A linear model regressing dHCP-only mean cortical thickness on PMA, GA, sex, birth weight and the interaction between PMA and GA revealed a significant effect of PMA (β = 0.19; p < 0.001), a significant effect of GA (β = 0.16; p = 0.002), and a significant effect of the interaction between PMA and GA (β = −0.004; p = 0.002), indicating that infants born at a lower GA showed a stronger relationship between PMA and CT. When performing the same analysis in the pooled ePrime and dHCP data before harmonizing the maps, the effect of GA and the effect of the interaction were rendered not significant (GA: β = 0.009; p = 0.7 and PMA*GA: β = −0.0006; p = 0.5, respectively). This is corrected after harmonizing the tissue maps, where the effects of GA (β = 0.06; p = 0.02) and the effects of the GA and PMA interaction (β = −0.001; p = 0.02) are, again, significant.
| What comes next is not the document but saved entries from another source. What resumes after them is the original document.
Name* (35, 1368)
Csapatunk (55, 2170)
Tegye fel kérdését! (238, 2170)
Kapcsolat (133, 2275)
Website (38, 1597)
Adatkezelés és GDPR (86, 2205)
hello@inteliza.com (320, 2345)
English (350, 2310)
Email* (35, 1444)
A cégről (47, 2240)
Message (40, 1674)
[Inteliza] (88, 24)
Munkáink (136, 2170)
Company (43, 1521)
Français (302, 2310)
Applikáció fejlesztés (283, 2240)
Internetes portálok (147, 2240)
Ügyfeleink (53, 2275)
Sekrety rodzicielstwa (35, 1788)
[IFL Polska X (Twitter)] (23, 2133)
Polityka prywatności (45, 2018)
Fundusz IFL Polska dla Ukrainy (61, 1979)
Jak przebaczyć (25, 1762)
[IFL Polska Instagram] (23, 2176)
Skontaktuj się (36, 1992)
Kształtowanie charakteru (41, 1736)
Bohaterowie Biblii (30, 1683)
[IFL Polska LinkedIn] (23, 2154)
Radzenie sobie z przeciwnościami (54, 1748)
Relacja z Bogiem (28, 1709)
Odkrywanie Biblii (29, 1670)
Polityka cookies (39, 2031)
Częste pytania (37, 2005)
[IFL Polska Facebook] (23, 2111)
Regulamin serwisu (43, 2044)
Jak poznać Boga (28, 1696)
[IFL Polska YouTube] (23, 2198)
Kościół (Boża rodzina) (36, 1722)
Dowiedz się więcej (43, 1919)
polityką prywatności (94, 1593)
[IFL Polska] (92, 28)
The second and third columns of Figure 11 show that after harmonizing the tissue segmentation maps, the ePrime preterm-born neonates (green dots) are brought downwards into a comparable range of values to the dHCP preterms (red dots). Moreover, when plotting the cortical thickness measures against PMA, after harmonizing the tissue maps, the intersection between the two individual regression lines (term and preterm-born neonates) happens at roughly the same age (PMA = 38.5 weeks) as in the dHCP-only dataset.
We extended the term vs preterm analysis on cortical thickness substructures. Figure 12 shows the results of applying a linear model regressing mean cortical thickness measures on PMA, GA, sex, birth weight and prematurity, where significant differences (p < 0.05) between the two cohorts (term and preterm-born neonates) are highlighted in the image.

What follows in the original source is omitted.